▸ Collected data
● ● ● ● ● ● ●

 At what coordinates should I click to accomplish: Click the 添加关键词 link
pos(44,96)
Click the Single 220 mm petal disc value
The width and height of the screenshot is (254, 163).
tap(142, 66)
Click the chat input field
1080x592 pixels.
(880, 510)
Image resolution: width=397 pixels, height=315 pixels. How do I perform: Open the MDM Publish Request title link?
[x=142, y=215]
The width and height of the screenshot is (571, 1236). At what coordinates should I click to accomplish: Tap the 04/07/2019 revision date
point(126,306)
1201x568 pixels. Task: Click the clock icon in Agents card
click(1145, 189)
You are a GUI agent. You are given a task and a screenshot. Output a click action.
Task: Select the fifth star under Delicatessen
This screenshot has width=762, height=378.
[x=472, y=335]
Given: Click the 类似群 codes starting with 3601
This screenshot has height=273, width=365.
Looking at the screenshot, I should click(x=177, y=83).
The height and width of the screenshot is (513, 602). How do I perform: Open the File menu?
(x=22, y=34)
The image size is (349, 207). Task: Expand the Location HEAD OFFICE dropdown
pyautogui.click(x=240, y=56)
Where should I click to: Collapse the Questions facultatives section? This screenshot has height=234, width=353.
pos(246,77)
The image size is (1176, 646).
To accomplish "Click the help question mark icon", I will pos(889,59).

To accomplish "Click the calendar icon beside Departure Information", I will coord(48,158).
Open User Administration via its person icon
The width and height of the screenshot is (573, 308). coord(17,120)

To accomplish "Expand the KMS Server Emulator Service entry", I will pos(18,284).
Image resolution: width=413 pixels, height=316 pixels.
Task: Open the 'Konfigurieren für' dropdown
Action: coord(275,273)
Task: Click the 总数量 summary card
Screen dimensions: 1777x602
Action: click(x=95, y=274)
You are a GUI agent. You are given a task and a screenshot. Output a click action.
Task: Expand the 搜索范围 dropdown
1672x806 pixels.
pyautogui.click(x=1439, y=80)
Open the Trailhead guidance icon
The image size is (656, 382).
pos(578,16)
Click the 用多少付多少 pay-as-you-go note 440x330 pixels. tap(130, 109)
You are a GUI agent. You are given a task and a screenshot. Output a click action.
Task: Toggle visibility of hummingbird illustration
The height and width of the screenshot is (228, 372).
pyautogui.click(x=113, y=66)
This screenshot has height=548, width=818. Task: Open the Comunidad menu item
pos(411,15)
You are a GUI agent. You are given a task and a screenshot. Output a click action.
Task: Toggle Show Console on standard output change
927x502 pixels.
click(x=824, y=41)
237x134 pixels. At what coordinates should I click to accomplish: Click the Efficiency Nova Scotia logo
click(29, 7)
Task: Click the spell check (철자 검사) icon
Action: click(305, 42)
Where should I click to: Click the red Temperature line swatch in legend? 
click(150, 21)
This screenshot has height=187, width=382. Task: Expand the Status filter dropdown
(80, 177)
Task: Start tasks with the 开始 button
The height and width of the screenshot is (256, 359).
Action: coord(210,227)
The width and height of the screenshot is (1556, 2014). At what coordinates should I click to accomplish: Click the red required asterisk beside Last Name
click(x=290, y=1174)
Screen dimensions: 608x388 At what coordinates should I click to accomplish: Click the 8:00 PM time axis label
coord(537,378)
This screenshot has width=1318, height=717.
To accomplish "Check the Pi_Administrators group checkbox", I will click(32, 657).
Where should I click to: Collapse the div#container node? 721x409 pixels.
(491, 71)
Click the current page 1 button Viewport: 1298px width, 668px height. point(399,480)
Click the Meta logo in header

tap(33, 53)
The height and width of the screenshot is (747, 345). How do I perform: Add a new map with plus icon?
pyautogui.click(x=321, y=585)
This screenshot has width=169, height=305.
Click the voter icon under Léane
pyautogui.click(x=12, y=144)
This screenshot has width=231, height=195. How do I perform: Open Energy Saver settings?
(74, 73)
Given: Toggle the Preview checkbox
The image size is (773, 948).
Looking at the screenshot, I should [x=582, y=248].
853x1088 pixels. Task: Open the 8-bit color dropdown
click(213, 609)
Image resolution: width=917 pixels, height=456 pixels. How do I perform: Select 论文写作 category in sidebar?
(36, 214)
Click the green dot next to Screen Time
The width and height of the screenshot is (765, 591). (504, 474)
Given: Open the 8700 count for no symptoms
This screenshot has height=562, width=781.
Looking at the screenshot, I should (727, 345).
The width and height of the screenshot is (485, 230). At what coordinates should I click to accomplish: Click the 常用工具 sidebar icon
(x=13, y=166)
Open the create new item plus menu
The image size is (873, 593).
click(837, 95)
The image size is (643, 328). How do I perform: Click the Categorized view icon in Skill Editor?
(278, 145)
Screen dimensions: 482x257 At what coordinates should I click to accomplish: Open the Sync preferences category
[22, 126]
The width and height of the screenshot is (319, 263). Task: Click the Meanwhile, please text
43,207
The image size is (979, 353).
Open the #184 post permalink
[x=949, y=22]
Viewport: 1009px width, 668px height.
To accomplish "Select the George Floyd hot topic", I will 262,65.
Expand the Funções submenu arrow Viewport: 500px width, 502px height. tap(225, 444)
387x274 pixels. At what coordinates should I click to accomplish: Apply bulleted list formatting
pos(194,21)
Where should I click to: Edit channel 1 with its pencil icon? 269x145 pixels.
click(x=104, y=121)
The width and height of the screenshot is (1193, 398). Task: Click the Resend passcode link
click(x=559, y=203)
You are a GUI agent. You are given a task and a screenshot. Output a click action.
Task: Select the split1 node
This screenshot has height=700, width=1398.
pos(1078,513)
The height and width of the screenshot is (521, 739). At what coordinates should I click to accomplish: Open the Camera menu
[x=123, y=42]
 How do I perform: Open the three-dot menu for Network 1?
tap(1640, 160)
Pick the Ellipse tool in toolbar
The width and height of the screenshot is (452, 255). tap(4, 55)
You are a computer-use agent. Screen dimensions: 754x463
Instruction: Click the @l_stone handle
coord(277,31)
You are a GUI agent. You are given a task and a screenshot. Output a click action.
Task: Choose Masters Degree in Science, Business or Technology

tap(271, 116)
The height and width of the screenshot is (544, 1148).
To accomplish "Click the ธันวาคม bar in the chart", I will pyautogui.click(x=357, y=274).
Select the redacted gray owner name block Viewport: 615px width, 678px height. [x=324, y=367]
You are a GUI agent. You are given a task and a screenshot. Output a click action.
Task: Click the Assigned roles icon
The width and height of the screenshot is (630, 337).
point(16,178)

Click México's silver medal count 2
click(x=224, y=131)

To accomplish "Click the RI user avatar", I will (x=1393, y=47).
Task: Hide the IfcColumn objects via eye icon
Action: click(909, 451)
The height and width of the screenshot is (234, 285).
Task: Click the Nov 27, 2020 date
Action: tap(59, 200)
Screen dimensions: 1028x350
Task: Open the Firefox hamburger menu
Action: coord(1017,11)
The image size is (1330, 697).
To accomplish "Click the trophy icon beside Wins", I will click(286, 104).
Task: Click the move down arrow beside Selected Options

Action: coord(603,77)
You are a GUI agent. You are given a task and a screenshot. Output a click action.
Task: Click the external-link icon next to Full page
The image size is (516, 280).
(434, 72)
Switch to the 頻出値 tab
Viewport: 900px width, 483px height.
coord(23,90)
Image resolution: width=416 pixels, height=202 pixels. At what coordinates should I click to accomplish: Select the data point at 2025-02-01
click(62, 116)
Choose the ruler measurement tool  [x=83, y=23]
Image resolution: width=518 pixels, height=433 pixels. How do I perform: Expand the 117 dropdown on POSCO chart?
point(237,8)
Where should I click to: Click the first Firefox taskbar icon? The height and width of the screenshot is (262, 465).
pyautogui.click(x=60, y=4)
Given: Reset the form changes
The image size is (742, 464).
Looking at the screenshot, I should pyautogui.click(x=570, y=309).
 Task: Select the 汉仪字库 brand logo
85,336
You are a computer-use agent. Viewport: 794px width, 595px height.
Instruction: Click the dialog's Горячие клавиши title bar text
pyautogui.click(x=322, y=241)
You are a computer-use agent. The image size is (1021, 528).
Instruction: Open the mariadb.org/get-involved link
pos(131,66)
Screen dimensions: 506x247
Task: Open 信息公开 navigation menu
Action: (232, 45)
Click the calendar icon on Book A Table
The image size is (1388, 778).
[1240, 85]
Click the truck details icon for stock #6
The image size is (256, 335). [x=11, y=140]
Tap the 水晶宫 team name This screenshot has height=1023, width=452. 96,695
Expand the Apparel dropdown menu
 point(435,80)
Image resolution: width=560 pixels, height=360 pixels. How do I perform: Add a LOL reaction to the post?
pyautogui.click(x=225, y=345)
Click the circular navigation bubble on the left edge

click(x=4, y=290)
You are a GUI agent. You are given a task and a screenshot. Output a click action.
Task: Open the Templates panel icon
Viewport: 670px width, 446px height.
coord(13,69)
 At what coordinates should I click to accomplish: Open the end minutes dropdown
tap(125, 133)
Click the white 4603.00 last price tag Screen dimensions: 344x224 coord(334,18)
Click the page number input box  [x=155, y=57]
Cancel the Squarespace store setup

● ● ● ● ● ● ●

Each line from the top of the records above through the line containing "Task: Toggle visibility" needs to be transcribed exactly, and no line after it.

▸ Answer space
 At what coordinates should I click to accomplish: Click the 添加关键词 link
pos(44,96)
Click the Single 220 mm petal disc value
The width and height of the screenshot is (254, 163).
tap(142, 66)
Click the chat input field
1080x592 pixels.
(880, 510)
Image resolution: width=397 pixels, height=315 pixels. How do I perform: Open the MDM Publish Request title link?
[x=142, y=215]
The width and height of the screenshot is (571, 1236). At what coordinates should I click to accomplish: Tap the 04/07/2019 revision date
point(126,306)
1201x568 pixels. Task: Click the clock icon in Agents card
click(1145, 189)
You are a GUI agent. You are given a task and a screenshot. Output a click action.
Task: Select the fifth star under Delicatessen
This screenshot has width=762, height=378.
[x=472, y=335]
Given: Click the 类似群 codes starting with 3601
This screenshot has height=273, width=365.
Looking at the screenshot, I should click(x=177, y=83).
The height and width of the screenshot is (513, 602). How do I perform: Open the File menu?
(x=22, y=34)
The image size is (349, 207). Task: Expand the Location HEAD OFFICE dropdown
pyautogui.click(x=240, y=56)
Where should I click to: Collapse the Questions facultatives section? This screenshot has height=234, width=353.
pos(246,77)
The image size is (1176, 646).
To accomplish "Click the help question mark icon", I will pos(889,59).

To accomplish "Click the calendar icon beside Departure Information", I will coord(48,158).
Open User Administration via its person icon
The width and height of the screenshot is (573, 308). coord(17,120)

To accomplish "Expand the KMS Server Emulator Service entry", I will pos(18,284).
Image resolution: width=413 pixels, height=316 pixels.
Task: Open the 'Konfigurieren für' dropdown
Action: coord(275,273)
Task: Click the 总数量 summary card
Screen dimensions: 1777x602
Action: click(x=95, y=274)
You are a GUI agent. You are given a task and a screenshot. Output a click action.
Task: Expand the 搜索范围 dropdown
1672x806 pixels.
pyautogui.click(x=1439, y=80)
Open the Trailhead guidance icon
The image size is (656, 382).
pos(578,16)
Click the 用多少付多少 pay-as-you-go note 440x330 pixels. tap(130, 109)
You are a GUI agent. You are given a task and a screenshot. Output a click action.
Task: Toggle visibility of hummingbird illustration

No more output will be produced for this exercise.